Der Anlagenbauer Ferrostaal steht unter Verdacht, dass beim Bau von Hochseeschleppern illegale Zahlungen flossen. Am Mittwoch durchsuchten die Ermittler im Hauptquartier Essen, in Hamburg, Cuxhaven und Geisenheim verschiedene Firmen und Privatwohnungen. Erste Beschuldigte wurden verhaftet.

Der Bayrische Rundfunk berichtet, dass es  bei dem Verdacht um mehr als 15 Millionen Euro geht. Das Geld soll unter anderem an zwei Manager der Hamburger Bergungsreederei Harms gegangen sein. Dafür hätten sie acht Hochseeschlepper bei der Mützelfeldwerft bestellt. Nach eigenen Untersuchungen des Unternehmens liegen bisher keine Hinweise auf schwarze Kassen vor.

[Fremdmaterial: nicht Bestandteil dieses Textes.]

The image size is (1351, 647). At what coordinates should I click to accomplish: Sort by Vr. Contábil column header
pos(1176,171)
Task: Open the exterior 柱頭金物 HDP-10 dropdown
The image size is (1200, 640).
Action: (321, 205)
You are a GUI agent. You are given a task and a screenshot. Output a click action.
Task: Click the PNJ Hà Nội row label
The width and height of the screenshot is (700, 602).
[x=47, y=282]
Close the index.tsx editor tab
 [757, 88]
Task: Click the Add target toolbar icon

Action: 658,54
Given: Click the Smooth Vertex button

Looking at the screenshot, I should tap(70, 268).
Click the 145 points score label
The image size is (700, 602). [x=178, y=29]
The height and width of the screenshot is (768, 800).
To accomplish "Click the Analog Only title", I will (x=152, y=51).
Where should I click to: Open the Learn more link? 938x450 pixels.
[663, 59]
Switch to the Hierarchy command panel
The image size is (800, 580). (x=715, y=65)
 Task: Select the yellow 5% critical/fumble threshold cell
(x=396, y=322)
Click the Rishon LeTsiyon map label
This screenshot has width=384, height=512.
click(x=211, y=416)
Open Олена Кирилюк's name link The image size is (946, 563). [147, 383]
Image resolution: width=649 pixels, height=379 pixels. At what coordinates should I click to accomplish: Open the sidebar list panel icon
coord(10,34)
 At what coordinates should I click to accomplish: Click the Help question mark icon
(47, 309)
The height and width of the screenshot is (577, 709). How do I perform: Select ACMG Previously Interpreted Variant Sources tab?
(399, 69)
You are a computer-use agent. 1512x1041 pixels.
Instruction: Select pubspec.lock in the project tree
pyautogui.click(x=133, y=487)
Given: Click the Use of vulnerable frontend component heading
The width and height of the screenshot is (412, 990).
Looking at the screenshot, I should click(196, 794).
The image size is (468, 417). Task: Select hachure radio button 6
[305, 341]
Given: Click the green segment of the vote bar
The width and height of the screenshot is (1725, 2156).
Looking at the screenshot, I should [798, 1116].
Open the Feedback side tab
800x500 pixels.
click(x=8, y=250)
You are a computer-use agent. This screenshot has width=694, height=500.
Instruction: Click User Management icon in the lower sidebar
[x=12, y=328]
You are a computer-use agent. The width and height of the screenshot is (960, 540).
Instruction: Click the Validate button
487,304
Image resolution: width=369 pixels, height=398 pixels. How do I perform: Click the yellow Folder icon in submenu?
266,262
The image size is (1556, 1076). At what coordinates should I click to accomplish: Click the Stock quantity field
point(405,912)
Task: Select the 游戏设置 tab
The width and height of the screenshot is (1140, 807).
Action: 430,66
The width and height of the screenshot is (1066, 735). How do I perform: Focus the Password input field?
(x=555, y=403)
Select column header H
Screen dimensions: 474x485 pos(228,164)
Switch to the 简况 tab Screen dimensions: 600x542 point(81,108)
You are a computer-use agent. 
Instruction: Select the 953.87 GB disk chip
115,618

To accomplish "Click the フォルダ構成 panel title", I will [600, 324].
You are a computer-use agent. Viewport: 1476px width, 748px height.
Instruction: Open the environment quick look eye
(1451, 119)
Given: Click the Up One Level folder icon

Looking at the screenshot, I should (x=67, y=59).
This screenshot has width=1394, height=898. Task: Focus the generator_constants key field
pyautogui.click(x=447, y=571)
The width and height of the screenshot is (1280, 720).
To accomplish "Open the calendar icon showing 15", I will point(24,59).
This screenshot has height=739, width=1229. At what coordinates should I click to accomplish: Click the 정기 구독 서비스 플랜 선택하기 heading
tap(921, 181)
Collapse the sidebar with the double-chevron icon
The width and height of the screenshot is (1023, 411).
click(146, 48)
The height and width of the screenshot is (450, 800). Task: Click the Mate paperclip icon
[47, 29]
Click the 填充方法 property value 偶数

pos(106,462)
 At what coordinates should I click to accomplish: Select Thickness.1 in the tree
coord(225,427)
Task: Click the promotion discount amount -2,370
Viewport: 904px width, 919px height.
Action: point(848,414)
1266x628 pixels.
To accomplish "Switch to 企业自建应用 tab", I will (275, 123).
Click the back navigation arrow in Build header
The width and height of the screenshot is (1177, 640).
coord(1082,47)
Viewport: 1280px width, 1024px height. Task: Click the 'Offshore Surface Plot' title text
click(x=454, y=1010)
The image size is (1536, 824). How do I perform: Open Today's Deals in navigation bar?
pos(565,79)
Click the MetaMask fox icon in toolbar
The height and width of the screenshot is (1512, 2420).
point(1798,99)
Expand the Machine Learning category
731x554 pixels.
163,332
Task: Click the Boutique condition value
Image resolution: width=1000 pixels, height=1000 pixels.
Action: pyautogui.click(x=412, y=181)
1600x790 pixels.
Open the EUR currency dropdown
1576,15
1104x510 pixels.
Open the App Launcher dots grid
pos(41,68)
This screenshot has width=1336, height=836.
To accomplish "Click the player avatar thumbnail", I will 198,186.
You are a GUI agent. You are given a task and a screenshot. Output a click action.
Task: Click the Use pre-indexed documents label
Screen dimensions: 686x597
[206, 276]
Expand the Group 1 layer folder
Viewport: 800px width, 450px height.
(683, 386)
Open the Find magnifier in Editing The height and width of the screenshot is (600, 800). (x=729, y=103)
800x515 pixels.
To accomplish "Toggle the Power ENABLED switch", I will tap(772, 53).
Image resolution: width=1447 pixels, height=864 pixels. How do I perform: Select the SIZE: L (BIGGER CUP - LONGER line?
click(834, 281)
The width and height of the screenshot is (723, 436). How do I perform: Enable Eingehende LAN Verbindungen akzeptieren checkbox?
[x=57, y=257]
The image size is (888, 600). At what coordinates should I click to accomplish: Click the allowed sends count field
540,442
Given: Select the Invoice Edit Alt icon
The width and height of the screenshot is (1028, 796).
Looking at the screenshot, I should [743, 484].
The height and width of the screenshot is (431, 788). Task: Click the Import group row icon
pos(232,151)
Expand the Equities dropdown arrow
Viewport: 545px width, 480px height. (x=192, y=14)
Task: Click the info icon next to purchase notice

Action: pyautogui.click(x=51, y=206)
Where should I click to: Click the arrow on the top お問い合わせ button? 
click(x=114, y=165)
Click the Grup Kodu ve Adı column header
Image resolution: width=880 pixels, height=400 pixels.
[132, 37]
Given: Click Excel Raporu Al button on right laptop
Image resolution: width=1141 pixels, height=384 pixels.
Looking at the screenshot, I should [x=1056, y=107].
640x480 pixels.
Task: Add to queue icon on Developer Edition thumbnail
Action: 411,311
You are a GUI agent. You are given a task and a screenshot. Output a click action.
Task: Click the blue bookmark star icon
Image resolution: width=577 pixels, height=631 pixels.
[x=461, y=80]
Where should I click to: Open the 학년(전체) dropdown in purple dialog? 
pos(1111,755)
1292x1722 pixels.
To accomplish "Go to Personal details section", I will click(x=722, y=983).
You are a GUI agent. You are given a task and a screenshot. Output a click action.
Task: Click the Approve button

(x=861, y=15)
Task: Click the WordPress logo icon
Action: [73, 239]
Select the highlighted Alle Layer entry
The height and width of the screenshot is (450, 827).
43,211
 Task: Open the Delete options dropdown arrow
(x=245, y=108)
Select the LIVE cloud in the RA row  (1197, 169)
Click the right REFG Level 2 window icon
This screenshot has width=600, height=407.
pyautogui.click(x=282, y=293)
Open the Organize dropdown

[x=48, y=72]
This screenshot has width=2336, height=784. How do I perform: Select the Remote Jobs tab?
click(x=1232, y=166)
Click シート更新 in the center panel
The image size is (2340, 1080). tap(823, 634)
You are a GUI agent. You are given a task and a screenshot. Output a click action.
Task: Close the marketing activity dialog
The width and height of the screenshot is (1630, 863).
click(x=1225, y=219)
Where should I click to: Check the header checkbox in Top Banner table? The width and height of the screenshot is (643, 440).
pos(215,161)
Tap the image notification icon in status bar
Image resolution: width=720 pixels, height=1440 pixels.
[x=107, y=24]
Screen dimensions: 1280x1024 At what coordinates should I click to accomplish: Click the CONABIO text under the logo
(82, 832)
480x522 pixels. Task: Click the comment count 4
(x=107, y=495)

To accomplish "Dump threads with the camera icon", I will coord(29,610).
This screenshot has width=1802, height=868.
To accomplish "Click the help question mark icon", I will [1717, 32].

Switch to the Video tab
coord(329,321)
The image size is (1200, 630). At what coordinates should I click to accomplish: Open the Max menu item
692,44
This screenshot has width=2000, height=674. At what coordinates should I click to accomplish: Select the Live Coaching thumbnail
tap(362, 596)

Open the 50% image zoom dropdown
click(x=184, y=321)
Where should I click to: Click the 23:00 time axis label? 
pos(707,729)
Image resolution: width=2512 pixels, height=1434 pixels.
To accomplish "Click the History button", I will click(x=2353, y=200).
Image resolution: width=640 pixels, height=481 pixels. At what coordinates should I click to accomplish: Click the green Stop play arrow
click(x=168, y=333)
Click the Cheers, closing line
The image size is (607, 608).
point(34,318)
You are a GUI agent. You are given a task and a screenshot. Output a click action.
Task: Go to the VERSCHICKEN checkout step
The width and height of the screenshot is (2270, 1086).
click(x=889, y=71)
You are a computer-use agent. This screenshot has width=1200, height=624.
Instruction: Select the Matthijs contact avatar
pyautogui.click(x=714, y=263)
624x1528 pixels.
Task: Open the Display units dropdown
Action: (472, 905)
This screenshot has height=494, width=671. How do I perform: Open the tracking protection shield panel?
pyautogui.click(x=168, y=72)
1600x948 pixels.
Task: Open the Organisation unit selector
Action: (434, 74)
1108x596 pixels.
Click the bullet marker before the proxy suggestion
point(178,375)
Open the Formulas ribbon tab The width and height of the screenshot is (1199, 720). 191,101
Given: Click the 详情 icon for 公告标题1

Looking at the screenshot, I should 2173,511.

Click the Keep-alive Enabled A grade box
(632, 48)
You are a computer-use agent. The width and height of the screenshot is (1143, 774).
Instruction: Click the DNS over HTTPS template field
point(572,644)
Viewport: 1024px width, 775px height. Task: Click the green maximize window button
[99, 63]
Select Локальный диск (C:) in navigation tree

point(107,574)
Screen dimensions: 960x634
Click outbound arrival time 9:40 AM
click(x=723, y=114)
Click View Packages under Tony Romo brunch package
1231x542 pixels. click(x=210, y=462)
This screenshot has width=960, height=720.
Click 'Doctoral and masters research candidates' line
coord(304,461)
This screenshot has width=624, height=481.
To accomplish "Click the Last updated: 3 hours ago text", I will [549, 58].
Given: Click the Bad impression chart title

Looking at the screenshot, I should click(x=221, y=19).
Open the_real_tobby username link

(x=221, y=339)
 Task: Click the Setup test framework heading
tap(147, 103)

Erst Anfang Mai wurden die MAN-Zentrale in München und weitere Geschäftsräume deutschlandweit durchsucht. Der Lastwagen- und Maschinenbaukonzern ist mit 30 Prozent an Ferrostaal beteiligt. Das Münchener Unternehmen steht im Verdacht, den Verkauf von Lastwagen und Bussen jahrelang mit dubiosen Provisionszahlungen angekurbelt zu haben.

Unter Verdacht stehen mehr als 100 Beschuldigte, von denen rund die Hälfte im MAN-Vertrieb arbeitet. Das Unternehmen MAN reagierte direkt und gründet eine neue Abteilung, die die interne Aufsicht übernehmen soll. In Zukunft soll sie die Staatsanwaltschaft direkt bei Verdachtsfällen informieren.